GIVEN INSTRUCTION:
Format each line of the records below as one string in a JSON list, leaving out blank lines.

LISTING:
↓

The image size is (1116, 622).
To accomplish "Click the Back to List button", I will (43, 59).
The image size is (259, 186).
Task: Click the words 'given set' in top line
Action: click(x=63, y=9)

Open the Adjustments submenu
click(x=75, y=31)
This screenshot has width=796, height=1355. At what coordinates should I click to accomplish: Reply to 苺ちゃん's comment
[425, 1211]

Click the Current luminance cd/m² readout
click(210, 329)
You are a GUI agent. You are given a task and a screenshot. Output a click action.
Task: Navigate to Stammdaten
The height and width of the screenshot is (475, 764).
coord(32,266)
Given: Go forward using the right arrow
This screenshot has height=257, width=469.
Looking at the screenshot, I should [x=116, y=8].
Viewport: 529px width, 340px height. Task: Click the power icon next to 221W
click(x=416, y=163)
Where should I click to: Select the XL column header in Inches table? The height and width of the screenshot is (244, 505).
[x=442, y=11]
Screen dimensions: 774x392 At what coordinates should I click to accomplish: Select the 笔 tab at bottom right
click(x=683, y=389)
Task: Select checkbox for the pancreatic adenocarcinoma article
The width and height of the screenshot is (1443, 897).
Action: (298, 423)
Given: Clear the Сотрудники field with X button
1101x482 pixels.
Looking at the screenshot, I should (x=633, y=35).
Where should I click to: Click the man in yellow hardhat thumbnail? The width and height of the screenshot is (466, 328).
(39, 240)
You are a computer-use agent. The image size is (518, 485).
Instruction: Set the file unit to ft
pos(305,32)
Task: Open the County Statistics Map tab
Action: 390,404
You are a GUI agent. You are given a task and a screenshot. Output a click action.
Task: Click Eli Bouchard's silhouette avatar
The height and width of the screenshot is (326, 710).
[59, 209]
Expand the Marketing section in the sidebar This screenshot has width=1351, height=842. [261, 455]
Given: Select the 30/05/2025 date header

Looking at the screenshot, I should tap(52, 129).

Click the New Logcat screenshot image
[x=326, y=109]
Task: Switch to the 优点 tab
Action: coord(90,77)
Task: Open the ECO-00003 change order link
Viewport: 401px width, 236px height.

↑

THE OUTPUT:
[
  "The image size is (1116, 622).",
  "To accomplish \"Click the Back to List button\", I will (43, 59).",
  "The image size is (259, 186).",
  "Task: Click the words 'given set' in top line",
  "Action: click(x=63, y=9)",
  "Open the Adjustments submenu",
  "click(x=75, y=31)",
  "This screenshot has width=796, height=1355. At what coordinates should I click to accomplish: Reply to 苺ちゃん's comment",
  "[425, 1211]",
  "Click the Current luminance cd/m² readout",
  "click(210, 329)",
  "You are a GUI agent. You are given a task and a screenshot. Output a click action.",
  "Task: Navigate to Stammdaten",
  "The height and width of the screenshot is (475, 764).",
  "coord(32,266)",
  "Given: Go forward using the right arrow",
  "This screenshot has height=257, width=469.",
  "Looking at the screenshot, I should [x=116, y=8].",
  "Viewport: 529px width, 340px height. Task: Click the power icon next to 221W",
  "click(x=416, y=163)",
  "Where should I click to: Select the XL column header in Inches table? The height and width of the screenshot is (244, 505).",
  "[x=442, y=11]",
  "Screen dimensions: 774x392 At what coordinates should I click to accomplish: Select the 笔 tab at bottom right",
  "click(x=683, y=389)",
  "Task: Select checkbox for the pancreatic adenocarcinoma article",
  "The width and height of the screenshot is (1443, 897).",
  "Action: (298, 423)",
  "Given: Clear the Сотрудники field with X button",
  "1101x482 pixels.",
  "Looking at the screenshot, I should (x=633, y=35).",
  "Where should I click to: Click the man in yellow hardhat thumbnail? The width and height of the screenshot is (466, 328).",
  "(39, 240)",
  "You are a computer-use agent. The image size is (518, 485).",
  "Instruction: Set the file unit to ft",
  "pos(305,32)",
  "Task: Open the County Statistics Map tab",
  "Action: 390,404",
  "You are a GUI agent. You are given a task and a screenshot. Output a click action.",
  "Task: Click Eli Bouchard's silhouette avatar",
  "The height and width of the screenshot is (326, 710).",
  "[59, 209]",
  "Expand the Marketing section in the sidebar This screenshot has width=1351, height=842. [261, 455]",
  "Given: Select the 30/05/2025 date header",
  "Looking at the screenshot, I should tap(52, 129).",
  "Click the New Logcat screenshot image",
  "[x=326, y=109]",
  "Task: Switch to the 优点 tab",
  "Action: coord(90,77)",
  "Task: Open the ECO-00003 change order link",
  "Viewport: 401px width, 236px height."
]